Fresh water is a vital resource for human life, and is becoming increasingly precious in remote areas. The logistical challenges in supplying necessary water to remote areas notwithstanding, it is increasingly clear that the humanitarian mission of enhancing the livelihood of local populations is critically connected to the success of the fresh water supply. Due to the ever-increasing need for water, and increased awareness in worldwide water shortage problem, there have been continuous development and improvement efforts in water purification and desalination technology. The majority of the desalination industry is built around infrastructure-scale reverse osmosis (RO) technology due to its energy efficiency, with cities and governments as the main customers. However, these technologies require high pressure generation (to overcome the osmotic pressure of seawater or brackish water) and as such, inherently cater to the large, plant scale reverse osmosis operation.
Since the basic human water need is only 2.5 L per person per day, technology applications for remote locations do not necessarily require extremely large-volume purification of drinking water. Instead, portability and self-sustained (battery or solar-powered) operation, which does not require energy and/or water delivery infrastructures, is more important and critically needed. As a result, small scale, portable seawater desalination and water purification systems that can be operated independently in remote locations will be very useful in addressing the critical needs for clean water, including disaster-stricken areas or other remote, resource-limited settings.

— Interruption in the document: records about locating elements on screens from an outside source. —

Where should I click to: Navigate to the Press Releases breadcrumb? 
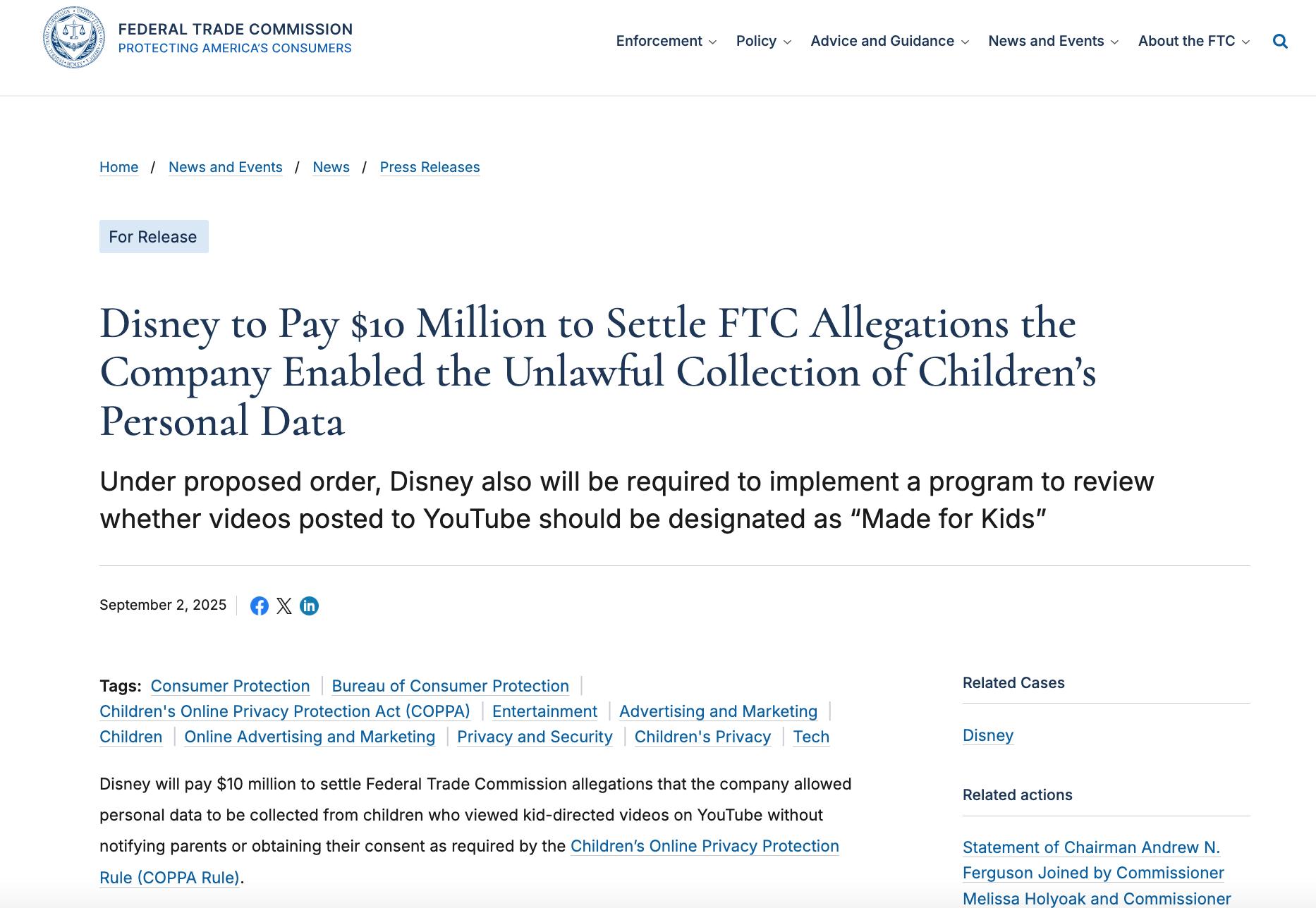pyautogui.click(x=429, y=167)
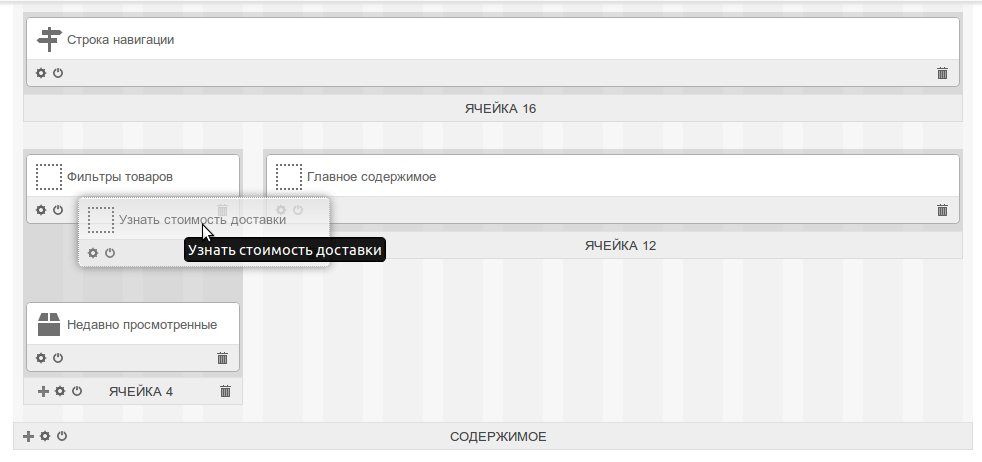Image resolution: width=982 pixels, height=462 pixels.
Task: Toggle power for Недавно просмотренные block
Action: pyautogui.click(x=58, y=358)
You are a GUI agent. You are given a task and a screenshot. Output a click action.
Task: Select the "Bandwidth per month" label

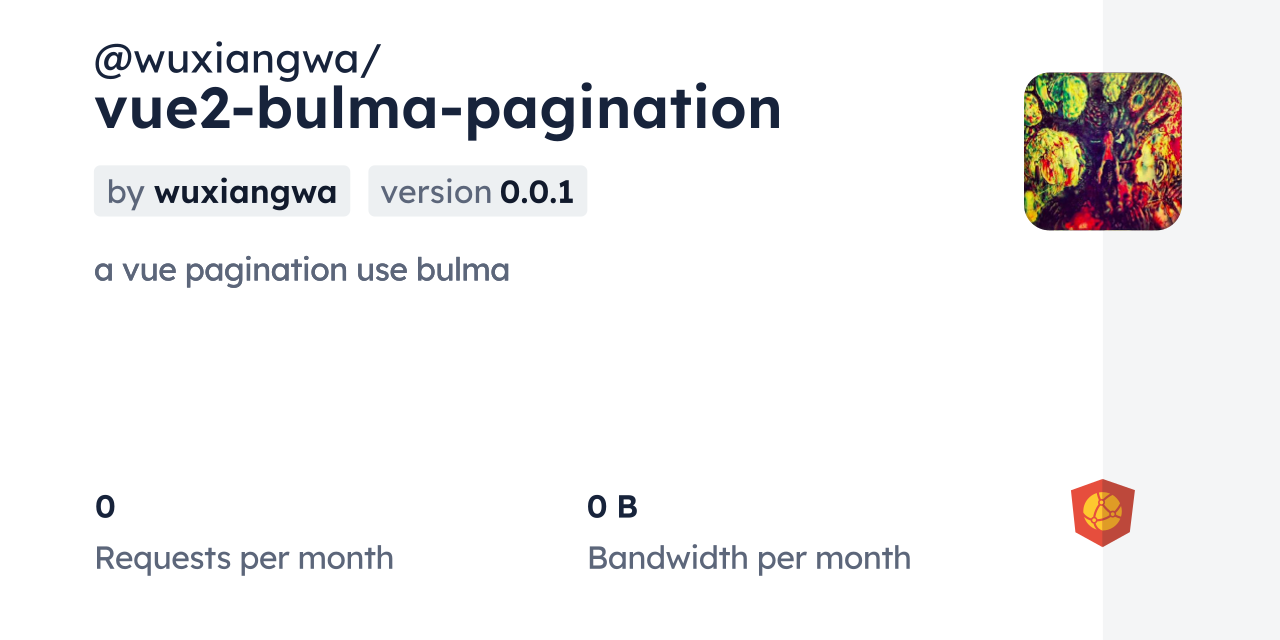(749, 558)
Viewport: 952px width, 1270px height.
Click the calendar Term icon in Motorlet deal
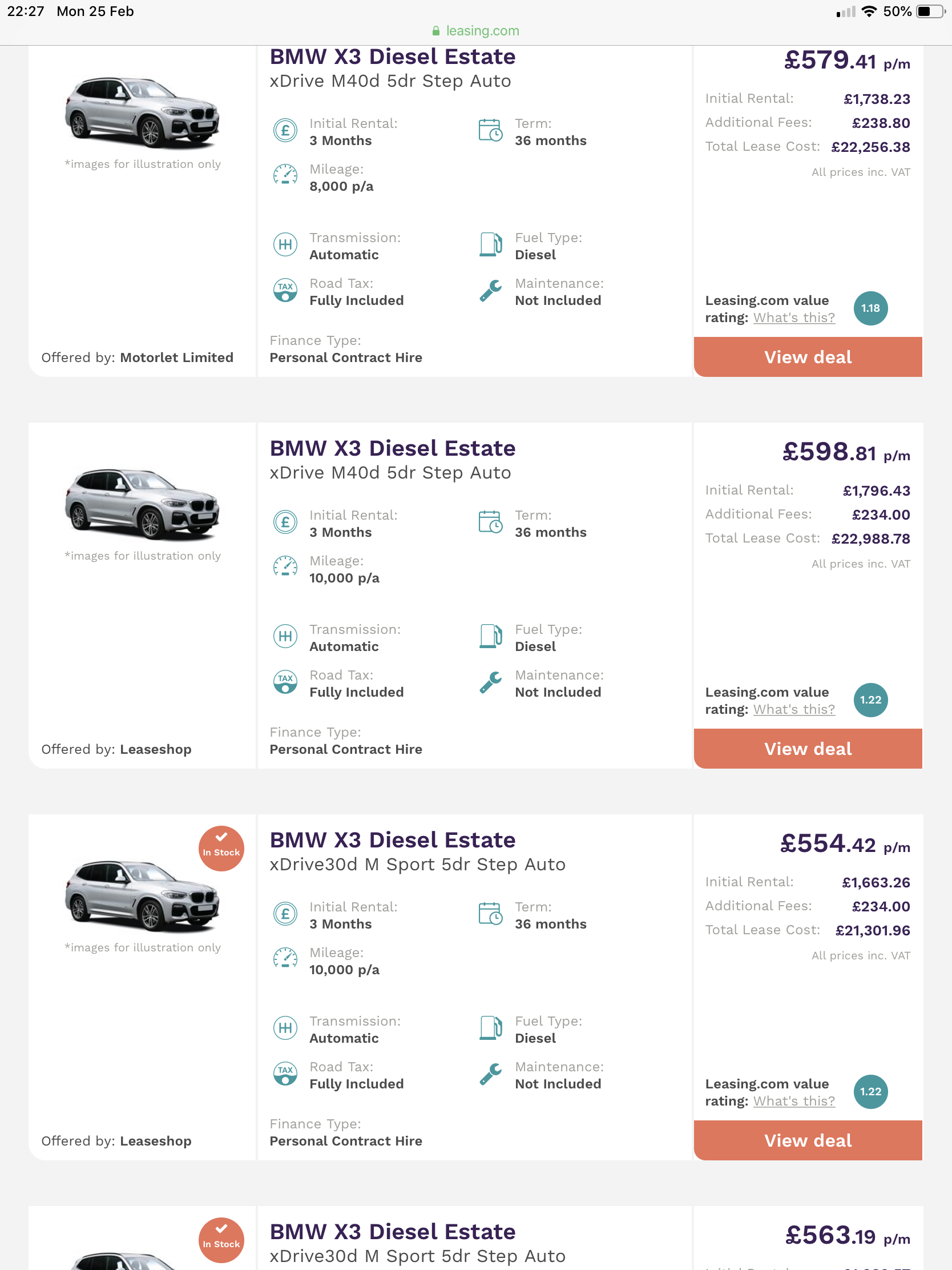[490, 131]
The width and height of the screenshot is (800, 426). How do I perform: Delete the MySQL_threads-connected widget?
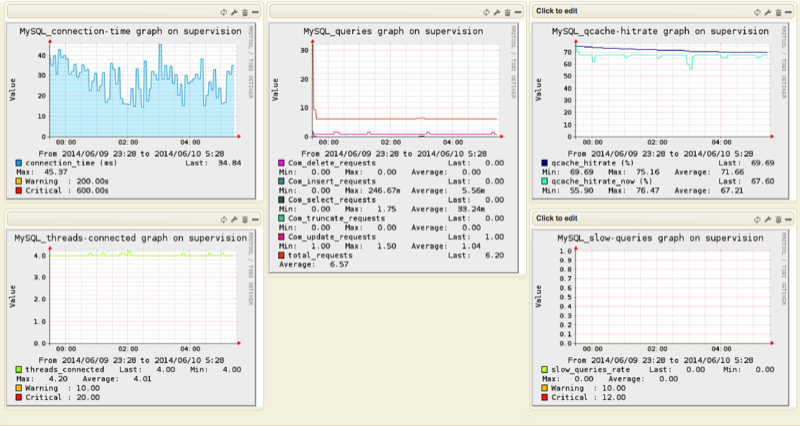(x=243, y=219)
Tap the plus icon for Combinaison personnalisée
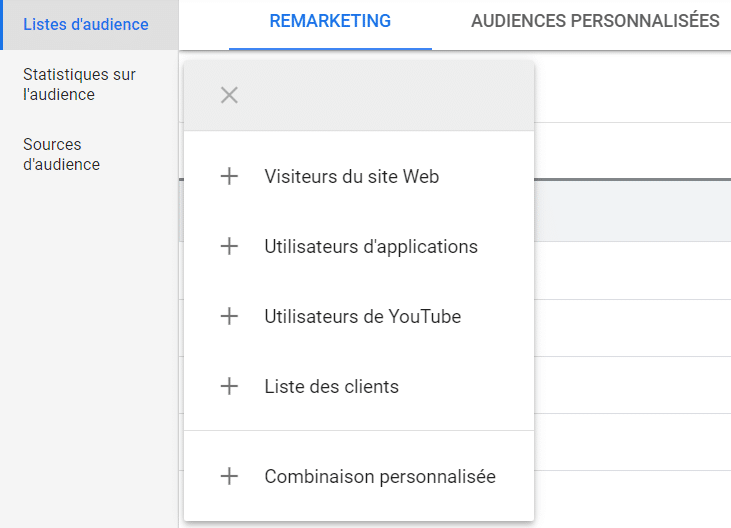 tap(229, 477)
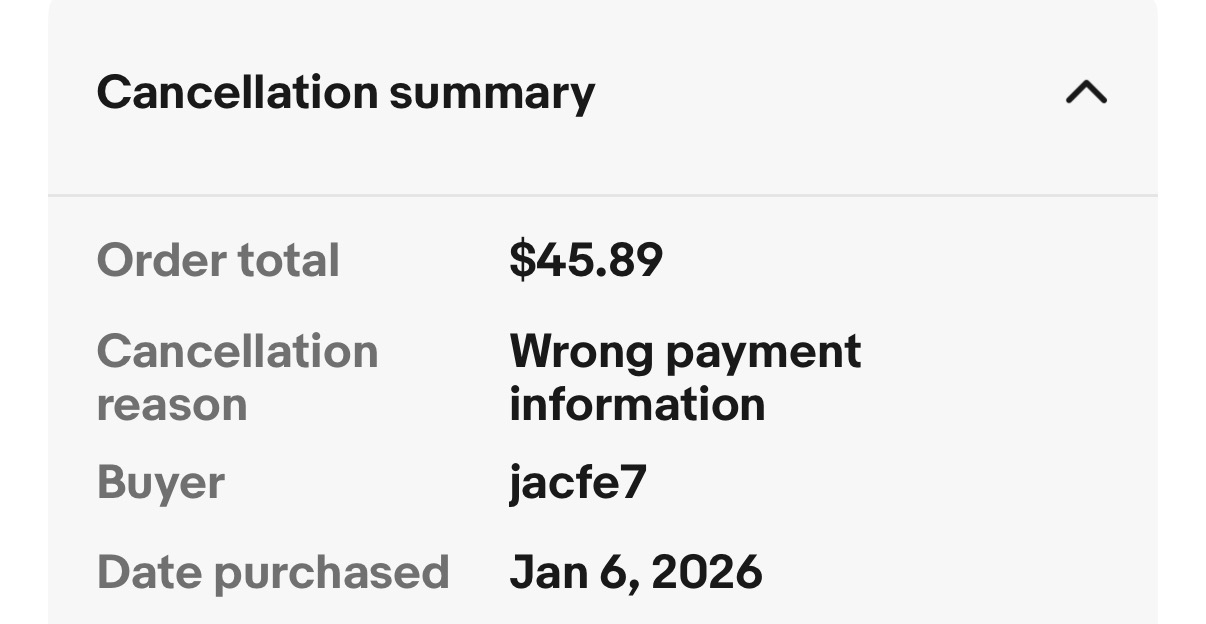Viewport: 1206px width, 624px height.
Task: Click Jan in the purchase date
Action: point(545,572)
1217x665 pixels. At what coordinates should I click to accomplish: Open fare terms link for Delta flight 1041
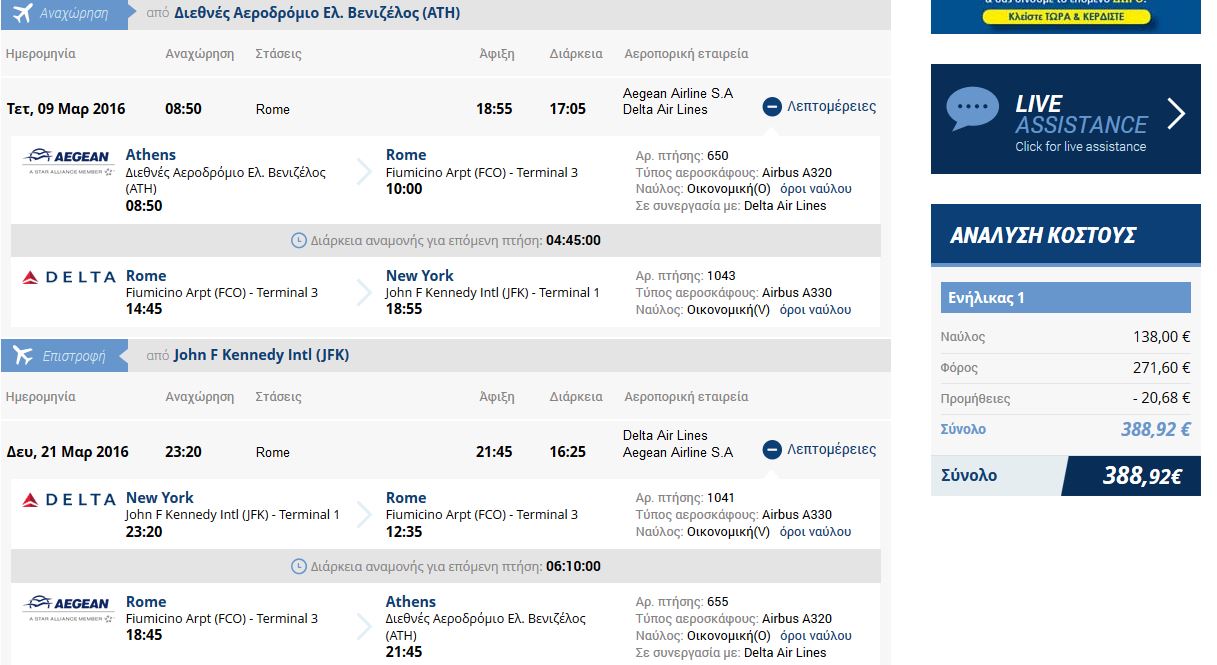[815, 532]
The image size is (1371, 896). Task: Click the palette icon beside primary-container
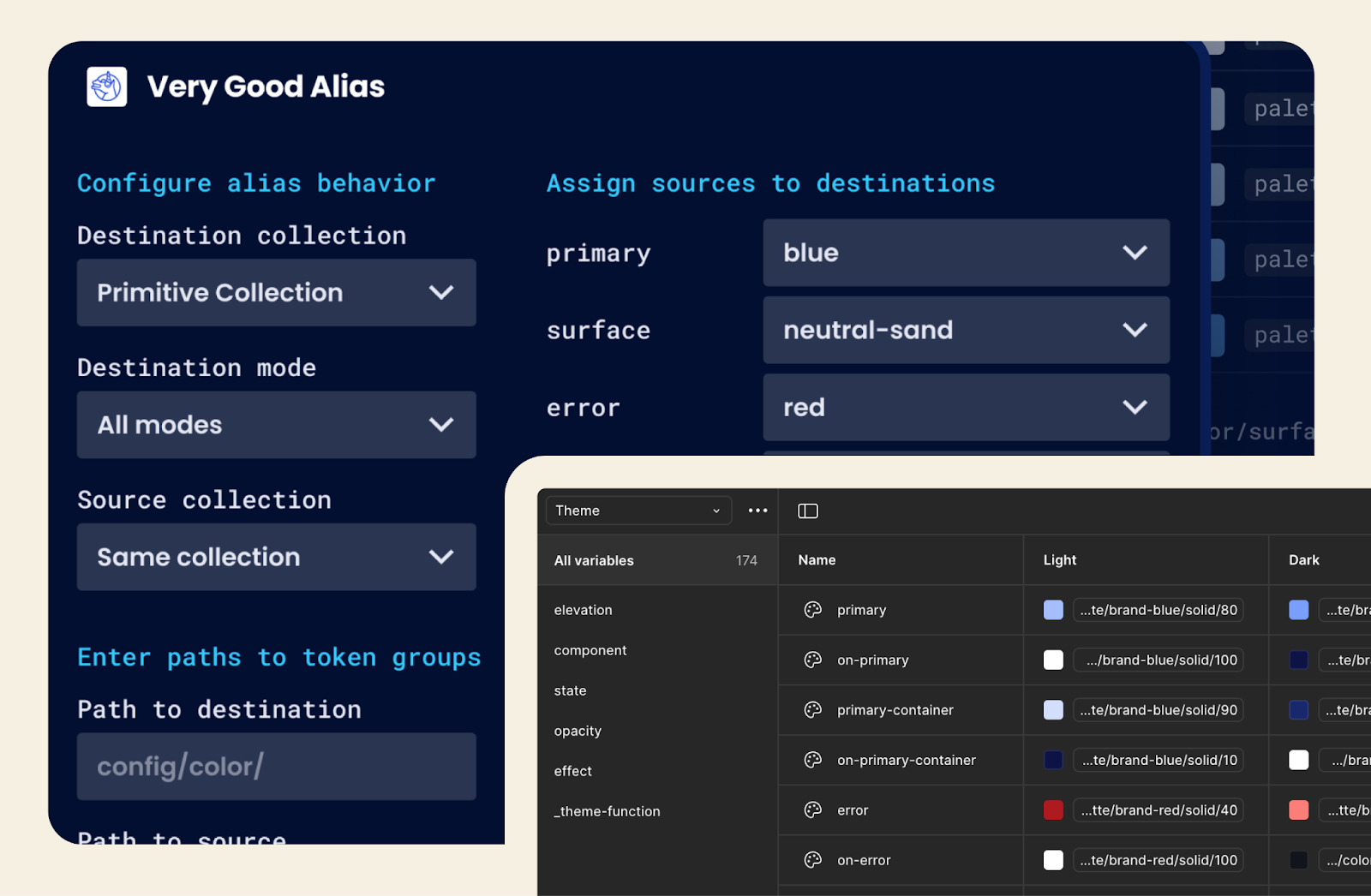(813, 710)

In addition to water shortage just discussed, heavy metal contamination in ground water is a well-documented problem in certain parts of the developing world10. Long-term chronic exposure to the contaminants in drinking water, even at low concentrations, presents significant health risks to humans, because they form complexes with proteins and peptides via reacting with carboxyl (—COOH), amine (—NH2), or thiol (—SH) groups11. When these metals bind to these groups, the modified biomolecules change structure and lose their function, or form cytotoxic free radicals. Arsenic, cadmium and lead are the most common heavy metal contaminants found in groundwater. Specifically, arsenic exposure through groundwater has been a major health problem in several countries around the world, including the US, Mexico, India, Mongolia, Argentina, Chile and Bangladesh12. In particular, arsenic contamination affects approximately 30% of engineered groundwater supplies in Bangladesh13, and an estimated 35-77 million people in Bangladesh have been exposed to toxic levels of arsenic (>0.05 mg/L)12. Chronic arsenic exposure over this level can cause lung, bladder and kidney cancer as well as skin-related cancer and diseases such as hyperkeratosis, lesions and pigmentation changes.10, 11 Cadmium compounds are commonly used in industry for electroplating, smelting, alloy manufacture, color pigments, plastic and batteries10,14. Adverse health effects to cadmium include kidney damage, skeletal damage, hypertension and cancer.10,11,14 Lead compounds are also often found in waste streams from industries such as mining, smelting, welding and battery plants10. Lead poisoning in infants and children delay physical or mental development and affect their attention span, learning abilities and behavior. In adults, prolonged exposure to lead can lead to kidney problems, high blood pressure, memory deterioration, extended reaction time and reduced ability to comprehend.10,15 
Given the highly toxic nature of these heavy metal elements, and the economic factors relevant to the regions suffering from groundwater contamination, developing an efficient, low-cost heavy metal removal process would be desirable. Current methods for heavy metal removal rely on coagulation-precipitation of metal contaminants, induced by adding chemical coagulants, followed by filtration of solids. While this technique is widely used and could potentially be implemented relatively inexpensively16-18, multiple coagulant chemicals should be used for different metal contaminants.
Membrane processes (such as reverse osmosis) are widely used for seawater desalination, but require expensive water purification and delivery infrastructures. In addition, the membrane is prone to fouling, and heavy metal rejection rates could decrease over time19. Electrochemical methods, such as electrocoagulation and electrodialysis are also used20, with several advantages such as less stringent requirement for waste management. However, these electrochemical methods generally involve higher power consumption than other methods, especially when the source water salinity is high (brackish or sea water). Recent results of separating E. coli and red blood cells from a source water clearly demonstrated that ICP can also affect (potentially pathogenic) cells and biomolecules21. Therefore, the technology has a potential for a portable, small-scale (sufficient for a person or family), self-powered (either by battery or solar cells) seawater desalination and disinfection system, which is not currently existent.